Several prediction models for IE have been reported with a sensitivity of 83-100% and a specificity of 15-91%; however, they are only applicable after blood culture examinations detect the representative bacteria of IE, such as Staphylococcus aureus, Enterococcus, and *Streptococcus *species [10-14]. Physicians may struggle to avoid prematurely administering antibiotics due to the relatively long wait time for blood culture results required by such models before suspecting IE. Therefore, it is crucial to develop diagnostic prediction models for IE that do not depend on blood culture results and can be immediately used after evaluating the patient. In this study, we reviewed the literature on such prediction models for IE, discussed the strengths and limitations of each model, and explored the desirability of developing models with both high performance and generalizability.
Review
Methodology
Search Strategy
To identify studies that developed diagnostic prediction models for IE applicable shortly after a patient’s arrival and before performing blood cultures, a comprehensive search was conducted by two researchers. The search terms included a combination of "infective endocarditis" or "infectious endocarditis" and "prediction model", "prediction rule", or “predictive model”. These terms were used as the index terms in a comprehensive search with PubMed (Appendix 1). Only articles published in English from January 1781 to October 2024 were included. Each researcher independently determined which articles should be included in the present review and then discussed whether they could reach an agreement. Articles were registered as eligible if both researchers agreed; in case of disagreement, the researchers checked the inclusion and exclusion criteria together, re-selecting articles to be included in this review. When an agreement was reached, articles were registered as eligible. In case of repeated disagreement, the step was repeated. Here, the inclusion and exclusion criteria were checked only once (agreement rate: 98.3%, Cohen's kappa 0.58).

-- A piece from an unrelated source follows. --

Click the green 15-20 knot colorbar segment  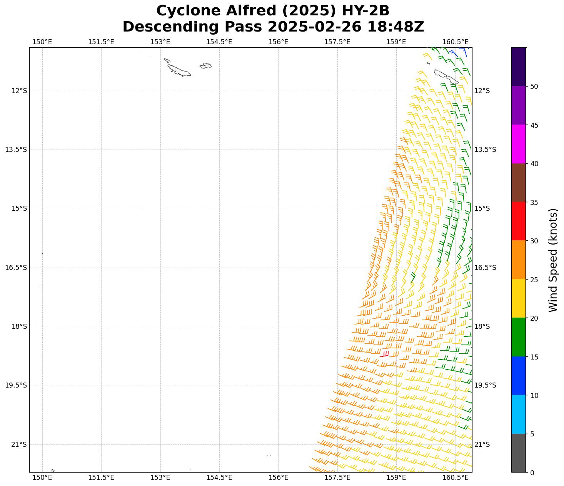pyautogui.click(x=518, y=337)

Inclusion and Exclusion Criteria
Research articles were included in this review if they met all the following criteria: (1) original research involving human subjects, (2) focused on prediction models for the diagnosis of IE, and (3) without using the blood culture results. Review articles, case reports, and animal studies were excluded.
Results
Using the index terms described above, 405 articles were identified in PubMed. Among these, 308 articles that were not diagnostic prediction models for IE, 44 animal studies, and 34 non-original research articles were excluded. From the remaining 19 articles, 14 were excluded as their models required blood culture results. Finally, five articles describing three diagnostic prediction models were included in this review (Figure 1). Summaries and formulas for each model are presented in Table 1 and Appendix 2, respectively.
Review protocols of the present studyTwo researchers conducted a PubMed search using the index terms "infective endocarditis" or "infectious endocarditis" combined with "prediction model", "prediction rule", or "predictive model". A total of 405 articles were identified in PubMed. Among these, 308 articles that were not diagnostic prediction models for IE, 44 animal studies, and 34 non-original research articles were excluded. From the remaining 19 articles, 14 were excluded because their models required blood culture results. Ultimately, five articles were included in this review.

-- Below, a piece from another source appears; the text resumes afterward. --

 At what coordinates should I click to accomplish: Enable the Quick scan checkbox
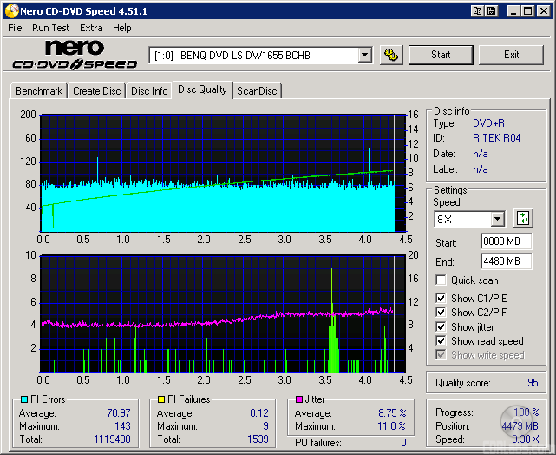point(441,280)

Prediction Model for Intravenous Drug Users [15,16]
Two selected studies showed the results of the development and validation of an IE prediction model among intravenous drug users (IDUs) aged 17 years and older. In 2006, Rodriguez et al. conducted a retrospective observational study among IDUs aged 17 years and older. The study included patients admitted to the emergency departments of three medical institutions (in urban and rural areas) in the United States with a diagnosis of fever of unknown origin [15]. In total, 236 patients were included, with 20 cases of IE (8%). Participants meeting the “definite” criteria of the modified Duke criteria with a discharge diagnosis of IE were assigned to the IE group [4]. The model developed in this study used the presence or absence of skin infection, tachycardia, and heart murmur as predictive factors [15]. The model demonstrated a sensitivity of 100% and a negative predictive value of 100%. However, the area under the curve (AUC) was not assessed. Further limitations of this study included its retrospective nature, small sample size, and lack of validation.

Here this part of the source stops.